The law prevents it being sold at a venue "where any person on the licensed premises [is permitted] to touch‚ caress‚ or fondle the breasts‚ buttocks‚ anus‚ or genitals of any other person and where the place permits any employee or person to wear or use any device or covering‚ exposed to view‚ which simulates the breast‚ genitals‚ anus‚ pubic hair‚ or any portion thereof".

A shop licensed to sell marijuana cannot be within 600 feet (183m) of a school‚ in a bid to protect children from exposure.

Stobbs said the hundreds of pages of legislation are so detailed like they were trying to "treat marijuana as if it was plutonium".

"It is like California has been trying to legalise one of the world's most hectic substances."

He said the heavy California taxes and cost of licences to sell marijuana will double the price of weed in that US state.

"People will start guerrilla growing as they always have."

He said this was a lesson to South Africa that if dagga is ever legalised and then overtaxed‚ people won't use the legal market.

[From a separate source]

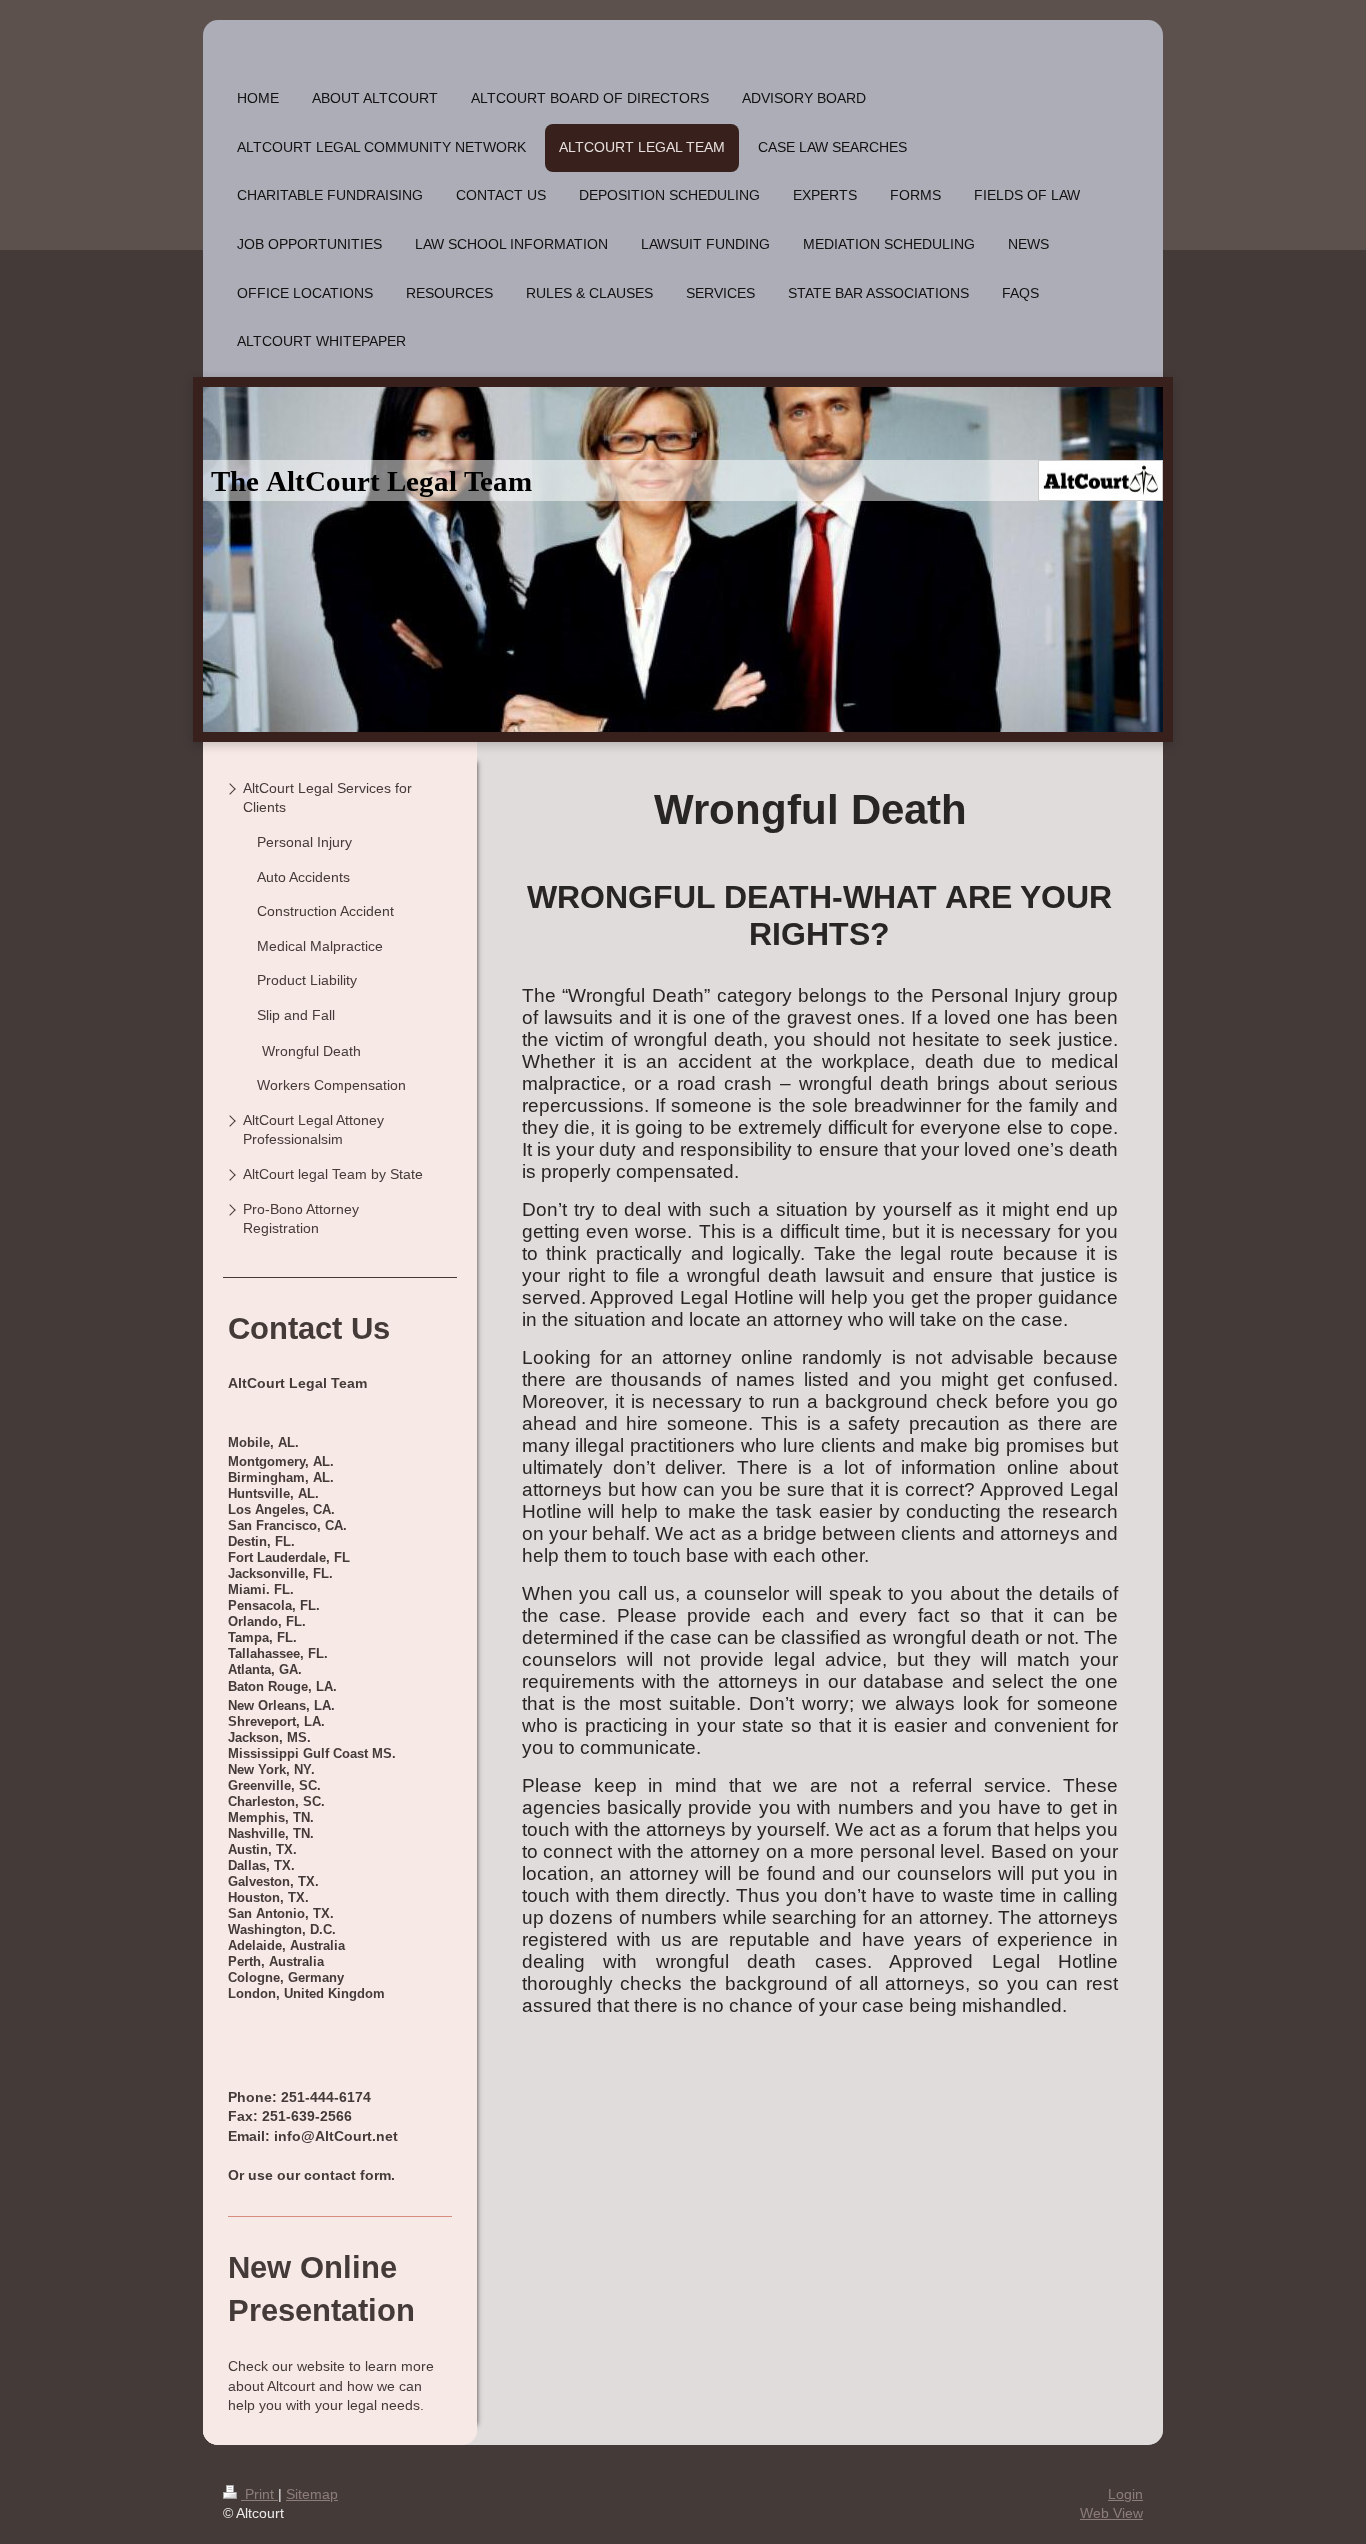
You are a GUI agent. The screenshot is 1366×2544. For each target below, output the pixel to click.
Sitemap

"If government is greedy‚ we will just grow it anyway. That’s what will happen in California."

US media have reported that many Californian cities have not permitted dispensary licences for shops‚ limiting where residents can buy it

In cities such as San Francisco‚ few licences have been issued‚ so few dispensaries are ready.

But ultimately it means one cannot be arrested for a joint.

Stobbs states: "In California‚ one drive 1‚000 kilometres from the very top to the bottom of the state carrying weed."

The New York Times however reported that medical marjiuana has been legal in the state of California for 20 years and there are few police arrests of people carrying small amounts of weed‚ so for many Californian residents not much has changed.